Germans and Democracy deals with three themes:

  • How Germany was reconstructed as a democracy after the Third Reich
  • How Germans try to come to terms with their history
  • To what extent democratic norms have become internalized

On the surface, Germany has made progress towards democracy, but is it real or is it superficial?

Television, in both non-fiction and dramatic form, has provided us with continual evidence of the crimes and the criminals of more than half a century ago. And books about the War, the Holocaust and the principals continue to roll out from publishers around the world.
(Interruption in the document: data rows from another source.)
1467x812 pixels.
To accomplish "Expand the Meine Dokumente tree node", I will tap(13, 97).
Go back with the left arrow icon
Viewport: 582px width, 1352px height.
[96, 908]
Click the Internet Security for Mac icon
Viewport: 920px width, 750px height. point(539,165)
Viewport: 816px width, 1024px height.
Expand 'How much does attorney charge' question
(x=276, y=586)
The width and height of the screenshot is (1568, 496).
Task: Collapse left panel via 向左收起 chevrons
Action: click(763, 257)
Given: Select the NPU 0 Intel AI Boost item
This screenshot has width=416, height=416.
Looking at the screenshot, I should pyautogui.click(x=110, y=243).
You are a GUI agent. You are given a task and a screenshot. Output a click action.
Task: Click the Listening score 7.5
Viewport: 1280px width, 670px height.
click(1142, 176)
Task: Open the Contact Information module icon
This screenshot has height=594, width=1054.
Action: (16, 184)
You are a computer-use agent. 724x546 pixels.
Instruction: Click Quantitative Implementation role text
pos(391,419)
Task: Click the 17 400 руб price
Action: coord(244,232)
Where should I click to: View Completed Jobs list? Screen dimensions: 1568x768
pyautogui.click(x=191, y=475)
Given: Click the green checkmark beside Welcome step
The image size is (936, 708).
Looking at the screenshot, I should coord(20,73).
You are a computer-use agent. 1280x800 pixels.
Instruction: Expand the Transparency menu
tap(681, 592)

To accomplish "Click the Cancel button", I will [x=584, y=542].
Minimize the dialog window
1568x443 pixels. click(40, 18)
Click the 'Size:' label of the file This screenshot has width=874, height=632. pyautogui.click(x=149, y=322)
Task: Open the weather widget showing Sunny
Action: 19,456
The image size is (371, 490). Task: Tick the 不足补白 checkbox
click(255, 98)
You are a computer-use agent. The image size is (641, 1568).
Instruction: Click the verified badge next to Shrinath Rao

Far less is told about Germany's public culture in the decades since.

The significant offering of this documentary is a truly remarkable series of conversations, heart to heart talks and interviews with Germans in many areas of life, of different political views, and of many ages, including interviews with Germans who took part in the War and now have a 50-to-60 year perspective.

More than eighty persons have already been interviewed and the identities of some are startling: Martin Bormann Jr., son of Hitler's trusted confidante; Manfred Rommel, son of Field Marshall Erwin Rommel; Franz von Hammerstein, son of a former Chief of the German General Staff and a survivor of Dachau and Buchenwald; Isa Walter, granddaughter of the SS general in command of the massacre at Babi Yar; former SS soldier Ernst Otto Duschenleit, now an activist against neo-Nazism; and many others.

The documentary Germans and Democracy has really just begun its work. People are now coming forward, volunteering to talk frankly and openly. And others who have avoided the subject, or have never been asked about it, are, it turns out, anxious to discuss what has happened to them and to Germany (both West and East) since the end of the War.

It appears that democracy could only take root to the degree that the horrendous crimes committed under Nazism were collectively remembered by Germans in public. A measure of post-war Germans' democratic feeling is their readiness to recognize their collective responsibility --not guilt -- as a people, and so take ownership of their history and their future. That process took more than twenty years to begin.

That is the impact of all of the documentary's contacts and interviews and observations -- to determine if Germans have developed a civic culture that is viscerally democratic -- or if they are just living within a structure that looks like democracy in good times, but might revert to authoritarianism in hard times.

What they are telling us -- and continue to tell us -- provides some strong clues. Democracy in Germany certainly looks solid. But the same issues challenging all European democracies -- notably immigration and race relations -- have a special resonance against the backdrop of Germany's past. Dozens of citizens' initiatives, and widespread democratic activism, became mobilized only in the wake of persistent assaults on "non-Germans" by a highly visible radical right. Some say German society willfully closed its eyes to radical right-wing manifestations for years, even decades. And that there is no difference between the "new" right and the old right.

The reality is complex, and the documentary presents this complexity without ignoring anything, but with a definite viewpoint. In essence, it is this: the main reason the Weimar Republic failed is that it was fundamentally a "democracy without democrats." The idea of Democracy itself had pitifully few defenders. Germans and Democracy shows that the second German Republic, now half a century old, includes among its people untold thousands of "ordinary Germans" prepared to act together in collective defense of the right of "different" people to be different. And that, arguably, is the most important indicator of any people's democratic spirit.